■ WHAT IS EXPECTED
When you answer, restate the entries below without altering anything.
*** Opening DATA RECORDS ***
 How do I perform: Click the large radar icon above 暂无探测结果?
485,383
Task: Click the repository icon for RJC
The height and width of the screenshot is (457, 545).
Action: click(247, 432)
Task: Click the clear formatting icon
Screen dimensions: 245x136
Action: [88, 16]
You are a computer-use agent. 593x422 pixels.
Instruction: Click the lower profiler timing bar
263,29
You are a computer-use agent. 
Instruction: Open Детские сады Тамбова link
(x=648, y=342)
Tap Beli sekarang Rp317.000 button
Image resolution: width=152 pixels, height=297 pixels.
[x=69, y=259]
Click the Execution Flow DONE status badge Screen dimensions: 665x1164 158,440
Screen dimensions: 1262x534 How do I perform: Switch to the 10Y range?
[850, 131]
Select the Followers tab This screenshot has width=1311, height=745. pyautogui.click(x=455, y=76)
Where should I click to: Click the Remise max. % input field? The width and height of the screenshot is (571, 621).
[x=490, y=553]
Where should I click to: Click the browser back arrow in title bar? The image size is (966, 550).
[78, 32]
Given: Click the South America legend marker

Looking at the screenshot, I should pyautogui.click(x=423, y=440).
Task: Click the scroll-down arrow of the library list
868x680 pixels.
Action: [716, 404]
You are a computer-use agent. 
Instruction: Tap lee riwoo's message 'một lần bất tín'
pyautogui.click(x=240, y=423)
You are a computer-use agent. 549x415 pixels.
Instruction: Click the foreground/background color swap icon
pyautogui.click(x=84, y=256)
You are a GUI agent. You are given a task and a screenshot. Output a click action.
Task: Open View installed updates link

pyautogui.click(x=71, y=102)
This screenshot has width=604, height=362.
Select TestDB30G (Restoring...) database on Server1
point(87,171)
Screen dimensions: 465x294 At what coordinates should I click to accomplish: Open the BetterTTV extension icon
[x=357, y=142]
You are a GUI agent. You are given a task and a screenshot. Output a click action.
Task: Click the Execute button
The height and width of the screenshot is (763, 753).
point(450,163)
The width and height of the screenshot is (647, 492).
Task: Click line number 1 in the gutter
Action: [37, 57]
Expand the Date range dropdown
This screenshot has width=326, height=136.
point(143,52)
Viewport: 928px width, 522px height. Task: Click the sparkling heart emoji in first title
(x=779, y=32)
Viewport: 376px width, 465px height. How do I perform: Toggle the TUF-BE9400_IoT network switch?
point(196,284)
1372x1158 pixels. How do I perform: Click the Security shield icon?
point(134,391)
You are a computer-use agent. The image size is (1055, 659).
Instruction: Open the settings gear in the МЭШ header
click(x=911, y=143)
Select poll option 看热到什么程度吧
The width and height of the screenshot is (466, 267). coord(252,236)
*** Closing DATA RECORDS ***
■ RESULT
 How do I perform: Click the large radar icon above 暂无探测结果?
485,383
Task: Click the repository icon for RJC
The height and width of the screenshot is (457, 545).
Action: click(247, 432)
Task: Click the clear formatting icon
Screen dimensions: 245x136
Action: [88, 16]
You are a computer-use agent. 593x422 pixels.
Instruction: Click the lower profiler timing bar
263,29
You are a computer-use agent. 
Instruction: Open Детские сады Тамбова link
(x=648, y=342)
Tap Beli sekarang Rp317.000 button
Image resolution: width=152 pixels, height=297 pixels.
[x=69, y=259]
Click the Execution Flow DONE status badge Screen dimensions: 665x1164 158,440
Screen dimensions: 1262x534 How do I perform: Switch to the 10Y range?
[850, 131]
Select the Followers tab This screenshot has width=1311, height=745. pyautogui.click(x=455, y=76)
Where should I click to: Click the Remise max. % input field? The width and height of the screenshot is (571, 621).
[x=490, y=553]
Where should I click to: Click the browser back arrow in title bar? The image size is (966, 550).
[78, 32]
Given: Click the South America legend marker

Looking at the screenshot, I should pyautogui.click(x=423, y=440).
Task: Click the scroll-down arrow of the library list
868x680 pixels.
Action: [716, 404]
You are a computer-use agent. 
Instruction: Tap lee riwoo's message 'một lần bất tín'
pyautogui.click(x=240, y=423)
You are a computer-use agent. 549x415 pixels.
Instruction: Click the foreground/background color swap icon
pyautogui.click(x=84, y=256)
You are a GUI agent. You are given a task and a screenshot. Output a click action.
Task: Open View installed updates link

pyautogui.click(x=71, y=102)
This screenshot has width=604, height=362.
Select TestDB30G (Restoring...) database on Server1
point(87,171)
Screen dimensions: 465x294 At what coordinates should I click to accomplish: Open the BetterTTV extension icon
[x=357, y=142]
You are a GUI agent. You are given a task and a screenshot. Output a click action.
Task: Click the Execute button
The height and width of the screenshot is (763, 753).
point(450,163)
The width and height of the screenshot is (647, 492).
Task: Click line number 1 in the gutter
Action: [37, 57]
Expand the Date range dropdown
This screenshot has width=326, height=136.
point(143,52)
Viewport: 928px width, 522px height. Task: Click the sparkling heart emoji in first title
(x=779, y=32)
Viewport: 376px width, 465px height. How do I perform: Toggle the TUF-BE9400_IoT network switch?
point(196,284)
1372x1158 pixels. How do I perform: Click the Security shield icon?
point(134,391)
You are a computer-use agent. The image size is (1055, 659).
Instruction: Open the settings gear in the МЭШ header
click(x=911, y=143)
Select poll option 看热到什么程度吧
The width and height of the screenshot is (466, 267). coord(252,236)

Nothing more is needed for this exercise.